Ich habe so etwas, just in Frankreich(!), vor Jahren schon einmal gesehen: Da führte eine Erzieherin (oder war es die Mutter selbst?) eine Gruppe Kleinkinder spazieren, das kleinste, das offensichtlich gerade laufen gelernt hatte, doch tatsächlich an einem Halfter mit Leine!

Ich selbst musste mein frühes Dasein Anfang der Sechzigerjahre übrigens auch noch teilweise in einem Laufstall fristen.

Aber zum Thema:
 
Den Satz habe ich zwar auch nicht finden können, aber mit euren Verbesserungen könnte man den Inhalt so zusammenfassen.


----------



## bearded

Abgesehen von der (Nicht-)Richtigkeit von ''anführen an..'' muss ich sagen, dass Hutschis Erklärung zum Thema Artikel mich überzeugt hat:



Hutschi said:


> von Literatur=von beliebiger Literatur, die durch ihre Beliebigkeit unbestimmt ist.
> An Lesen ist ein recht abstrakter Vorgang. man könnte es wegen der Bestimmung durch "von Literatur" als konkret auffassen.
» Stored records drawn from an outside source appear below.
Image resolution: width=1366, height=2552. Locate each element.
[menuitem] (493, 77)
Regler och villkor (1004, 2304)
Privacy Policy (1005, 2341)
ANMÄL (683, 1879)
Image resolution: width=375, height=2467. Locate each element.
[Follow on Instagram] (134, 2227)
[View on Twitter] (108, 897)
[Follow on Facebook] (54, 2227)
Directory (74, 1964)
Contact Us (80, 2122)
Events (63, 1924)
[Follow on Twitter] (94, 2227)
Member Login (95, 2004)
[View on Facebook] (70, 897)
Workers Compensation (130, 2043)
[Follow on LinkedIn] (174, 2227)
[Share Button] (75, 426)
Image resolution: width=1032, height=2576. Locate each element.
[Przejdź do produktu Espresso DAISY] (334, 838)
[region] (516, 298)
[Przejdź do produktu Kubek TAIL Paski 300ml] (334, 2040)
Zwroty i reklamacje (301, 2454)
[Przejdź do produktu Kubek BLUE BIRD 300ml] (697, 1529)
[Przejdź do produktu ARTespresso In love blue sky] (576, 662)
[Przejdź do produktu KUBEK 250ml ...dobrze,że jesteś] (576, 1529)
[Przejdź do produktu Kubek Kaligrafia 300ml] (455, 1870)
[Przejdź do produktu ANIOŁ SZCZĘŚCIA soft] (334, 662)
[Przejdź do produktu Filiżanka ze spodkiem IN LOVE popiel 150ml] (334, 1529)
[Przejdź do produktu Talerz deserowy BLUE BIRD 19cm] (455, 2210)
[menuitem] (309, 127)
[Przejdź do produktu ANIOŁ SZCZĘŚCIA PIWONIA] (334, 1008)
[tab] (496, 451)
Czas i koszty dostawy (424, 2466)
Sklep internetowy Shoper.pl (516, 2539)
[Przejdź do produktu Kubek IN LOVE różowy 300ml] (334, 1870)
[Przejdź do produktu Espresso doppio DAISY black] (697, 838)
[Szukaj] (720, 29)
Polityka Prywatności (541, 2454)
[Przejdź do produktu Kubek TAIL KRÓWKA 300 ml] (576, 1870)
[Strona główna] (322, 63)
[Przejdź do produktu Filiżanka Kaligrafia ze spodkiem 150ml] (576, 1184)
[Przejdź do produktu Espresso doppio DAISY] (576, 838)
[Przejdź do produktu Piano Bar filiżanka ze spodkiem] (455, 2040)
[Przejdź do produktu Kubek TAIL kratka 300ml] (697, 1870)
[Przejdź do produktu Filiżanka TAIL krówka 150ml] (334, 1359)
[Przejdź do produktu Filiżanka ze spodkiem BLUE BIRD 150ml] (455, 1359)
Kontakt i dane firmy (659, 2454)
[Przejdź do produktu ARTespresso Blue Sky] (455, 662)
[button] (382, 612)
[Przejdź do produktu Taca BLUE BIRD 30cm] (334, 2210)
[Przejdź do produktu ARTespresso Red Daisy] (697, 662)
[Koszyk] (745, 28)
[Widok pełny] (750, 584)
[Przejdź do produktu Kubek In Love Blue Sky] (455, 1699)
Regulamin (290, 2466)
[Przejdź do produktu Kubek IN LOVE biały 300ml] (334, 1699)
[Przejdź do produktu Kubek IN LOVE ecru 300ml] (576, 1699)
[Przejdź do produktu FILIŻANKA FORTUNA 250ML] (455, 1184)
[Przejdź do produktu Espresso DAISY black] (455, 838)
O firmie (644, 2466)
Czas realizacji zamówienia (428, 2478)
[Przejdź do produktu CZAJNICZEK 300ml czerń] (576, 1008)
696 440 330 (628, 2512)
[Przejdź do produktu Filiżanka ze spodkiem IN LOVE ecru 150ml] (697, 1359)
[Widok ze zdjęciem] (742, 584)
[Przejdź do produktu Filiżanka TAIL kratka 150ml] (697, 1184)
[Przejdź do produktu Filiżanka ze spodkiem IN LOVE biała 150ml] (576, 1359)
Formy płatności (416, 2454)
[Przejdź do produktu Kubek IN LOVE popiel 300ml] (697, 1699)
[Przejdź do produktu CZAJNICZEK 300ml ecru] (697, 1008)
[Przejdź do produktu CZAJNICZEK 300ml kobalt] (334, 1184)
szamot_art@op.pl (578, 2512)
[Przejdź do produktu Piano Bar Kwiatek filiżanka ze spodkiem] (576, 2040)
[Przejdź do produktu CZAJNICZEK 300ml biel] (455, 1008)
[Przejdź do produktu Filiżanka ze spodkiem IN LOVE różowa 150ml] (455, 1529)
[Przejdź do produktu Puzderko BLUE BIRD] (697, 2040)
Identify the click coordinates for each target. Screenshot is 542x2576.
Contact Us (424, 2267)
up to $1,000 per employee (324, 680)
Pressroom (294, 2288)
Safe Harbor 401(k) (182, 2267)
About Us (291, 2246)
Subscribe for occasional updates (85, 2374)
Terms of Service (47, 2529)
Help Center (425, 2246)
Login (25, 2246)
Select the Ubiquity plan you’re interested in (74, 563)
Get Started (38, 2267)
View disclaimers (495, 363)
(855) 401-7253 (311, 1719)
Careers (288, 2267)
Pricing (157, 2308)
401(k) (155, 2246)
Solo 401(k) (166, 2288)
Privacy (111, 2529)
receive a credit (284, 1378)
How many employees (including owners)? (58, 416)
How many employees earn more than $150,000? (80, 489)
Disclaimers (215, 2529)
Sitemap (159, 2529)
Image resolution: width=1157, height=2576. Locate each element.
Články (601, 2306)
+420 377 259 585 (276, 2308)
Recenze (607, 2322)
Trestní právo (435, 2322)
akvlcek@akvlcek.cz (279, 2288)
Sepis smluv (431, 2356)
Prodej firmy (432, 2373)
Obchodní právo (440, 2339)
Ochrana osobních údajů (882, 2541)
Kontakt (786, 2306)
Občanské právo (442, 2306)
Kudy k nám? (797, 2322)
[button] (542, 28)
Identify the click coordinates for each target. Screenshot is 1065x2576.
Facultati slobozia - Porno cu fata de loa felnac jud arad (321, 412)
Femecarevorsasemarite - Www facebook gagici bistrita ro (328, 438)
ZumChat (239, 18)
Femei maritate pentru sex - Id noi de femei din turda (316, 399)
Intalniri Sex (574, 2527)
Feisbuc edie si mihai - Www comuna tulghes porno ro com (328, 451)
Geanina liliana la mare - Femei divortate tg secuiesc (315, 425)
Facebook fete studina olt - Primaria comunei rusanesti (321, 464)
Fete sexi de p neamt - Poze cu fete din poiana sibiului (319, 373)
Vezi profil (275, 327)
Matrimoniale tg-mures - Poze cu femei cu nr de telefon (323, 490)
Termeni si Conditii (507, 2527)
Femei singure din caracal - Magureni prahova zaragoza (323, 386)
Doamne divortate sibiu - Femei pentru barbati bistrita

Dann wäre ein Artikel nötig. Wenn man "Lesen von Literatur" als abstrakte Einheit auffasst, kann der Artikel entfallen.



Ein Beispiel von mir: _Wegen der Corona-Krise ist derzeit an Lesen von Literatur in der Bibliothek nicht zu denken. _Da ist ''Lesen von Literatur'' (ohne Artikel) ebenfalls eine ''abstrakte Einheit''.


----------



## JClaudeK

Gernot Back said:


> Ich habe so etwas, just in Frankreich(!), vor Jahren schon einmal gesehen: Da führte eine Erzieherin [....] das kleinste an einem Halfter mit Leine!


Das gibt's ganz offensichtlich auch in Deutschland:

Als ich anfing "Leine für" zu tippen, schlug mir Google neben  "Leine für Hunde/ Katzen" sofort "Leine für Kinder" vor.

Man könnte also tatsächlich sagen/schreiben: "Dass ein Kind *an* der Leine angeführt wird, ist für die meisten jedoch sehr ungewöhnlich, ........"




Taman said:


> Sie behaupten also, dass der Satz in dem Lehrbuch falsch sei?


Ja! (wenn er denn (je) existiert (hat) .....)


----------



## Hutschi

JClaudeK said:


> Das gibt's ganz offensichtlich auch in Deutschland:
> 
> ...
> 
> 
> 
> 
> 
> Taman said:
> 
> 
> 
> 
> 
> 
> 
> Sie behaupten also, dass der Satz in dem Lehrbuch falsch sei?
> 
> Click to expand...
> 
> 
> Ja! [...]
Click to expand...


Ich stimme jetzt zu. Ich hatte mich verlesen. Es ist falsch.


Aber es liegt nicht am Artikel, sondern am Sprachwandel von "anführen" zu "heranführen"  (was ich so gelesen hatte) in solchem Kontext.

Ohne Objekt kann "anführen" noch funktionieren, im Sinne von "leiten", auch in übertragenen Sinn.

Wörterbuchnetz - Deutsches Wörterbuch von Jacob Grimm und Wilhelm Grimm


> 1) einen anführen, anleiten, an etwas führen, leiten, unterweisen, unterrichten, anführen zum lernen, zur wissenschaft, zur tugend, d. i. führen an das lernen, an die tugend: zu rechter weis anführen. Fischart Garg. 172b;
> wer nimmer nichts versucht, der weisz nicht was er kan,
> die übung würkt uns aus, versuch der führt uns an.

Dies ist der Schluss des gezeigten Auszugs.